Daniel Therrien says data and privacy will play an essential role in future discussions on Canada’s competition policy.
Canada’s Privacy Commissioner made the comments in a submission to Senator Howard Wetston’s consultation on what the Competition Act will mean in a world that continues to digitize. The Act focuses on competition and anti-competitive practices in various industries across Canada.
Therrien says the relationship between privacy, competition, and consumer protection continues to grow with the digital transformation of Canada’s economy.
He says it’s not hard to imagine how organizations could engage in anti-competitive behaviour when it comes to privacy, given it’s a “non-price factor,” meaning it’s something that will alter the demand for a specific service but only to a certain extent.
“If a reduction in the number of competitors in a market is likely to lead to increased prices, the inverse can be true with respect to privacy protection as an element of product quality,” he says. There’s less incentive to enhance privacy with fewer competitors, leaving customers with limited options.
For example, if a company were to track and monetize customers’ online habits in a market with limited competition, customers would have little choice. They could accept the tracking of their information or stop using the service, a hard sell given it may not be practical, Therrien notes.
He further says there needs to be continued support for collaboration across different regulatory branches. Therrien points to the Competition and Consumer Commission of Singapore as an example.
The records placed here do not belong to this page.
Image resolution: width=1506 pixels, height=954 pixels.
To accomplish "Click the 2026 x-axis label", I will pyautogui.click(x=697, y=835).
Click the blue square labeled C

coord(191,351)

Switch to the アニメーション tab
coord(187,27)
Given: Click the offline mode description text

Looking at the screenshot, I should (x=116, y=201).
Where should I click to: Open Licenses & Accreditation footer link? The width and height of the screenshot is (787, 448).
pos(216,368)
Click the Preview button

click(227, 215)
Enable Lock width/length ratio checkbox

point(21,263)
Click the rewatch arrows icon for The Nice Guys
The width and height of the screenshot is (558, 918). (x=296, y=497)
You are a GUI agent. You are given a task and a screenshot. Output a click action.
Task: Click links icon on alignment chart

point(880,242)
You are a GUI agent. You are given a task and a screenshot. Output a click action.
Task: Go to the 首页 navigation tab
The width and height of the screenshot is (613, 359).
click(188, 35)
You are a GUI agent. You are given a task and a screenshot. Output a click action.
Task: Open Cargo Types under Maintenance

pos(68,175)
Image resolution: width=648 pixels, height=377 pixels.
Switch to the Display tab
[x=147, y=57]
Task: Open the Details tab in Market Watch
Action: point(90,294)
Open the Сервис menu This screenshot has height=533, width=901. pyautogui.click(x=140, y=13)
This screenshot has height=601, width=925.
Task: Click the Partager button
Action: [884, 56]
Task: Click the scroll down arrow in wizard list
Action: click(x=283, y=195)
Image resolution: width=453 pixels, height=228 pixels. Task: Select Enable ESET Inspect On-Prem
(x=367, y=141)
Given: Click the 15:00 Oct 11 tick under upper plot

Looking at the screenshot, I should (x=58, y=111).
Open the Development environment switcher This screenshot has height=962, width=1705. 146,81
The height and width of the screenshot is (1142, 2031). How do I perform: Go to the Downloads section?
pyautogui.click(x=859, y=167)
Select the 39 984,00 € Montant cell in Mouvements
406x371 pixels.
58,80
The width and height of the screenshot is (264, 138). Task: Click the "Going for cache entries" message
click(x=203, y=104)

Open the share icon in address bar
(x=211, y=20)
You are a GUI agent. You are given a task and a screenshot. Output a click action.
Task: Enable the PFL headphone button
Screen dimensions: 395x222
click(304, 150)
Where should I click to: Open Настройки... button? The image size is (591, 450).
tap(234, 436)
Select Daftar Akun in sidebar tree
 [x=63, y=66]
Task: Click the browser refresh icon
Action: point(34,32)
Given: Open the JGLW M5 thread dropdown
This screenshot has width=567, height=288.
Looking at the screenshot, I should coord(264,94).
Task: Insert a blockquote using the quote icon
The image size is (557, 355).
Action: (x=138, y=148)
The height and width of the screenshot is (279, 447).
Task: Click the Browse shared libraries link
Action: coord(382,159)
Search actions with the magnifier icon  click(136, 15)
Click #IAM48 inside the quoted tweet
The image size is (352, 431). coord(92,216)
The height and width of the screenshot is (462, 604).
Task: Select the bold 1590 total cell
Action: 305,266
The regulatory body has stated that data protection will be an essential factor.
“I would encourage you to consider, where appropriate, amendments to the Competition Act that would enable, or strengthen, cooperation with all regulators who share responsibility for overseeing digital markets,” Therrien says in closing.
The privacy commissioner’s office also serves as a co-chair for the Global Privacy Assembly’s Digital Citizen and Consumer Working Group, which examines the intersection of privacy and competition.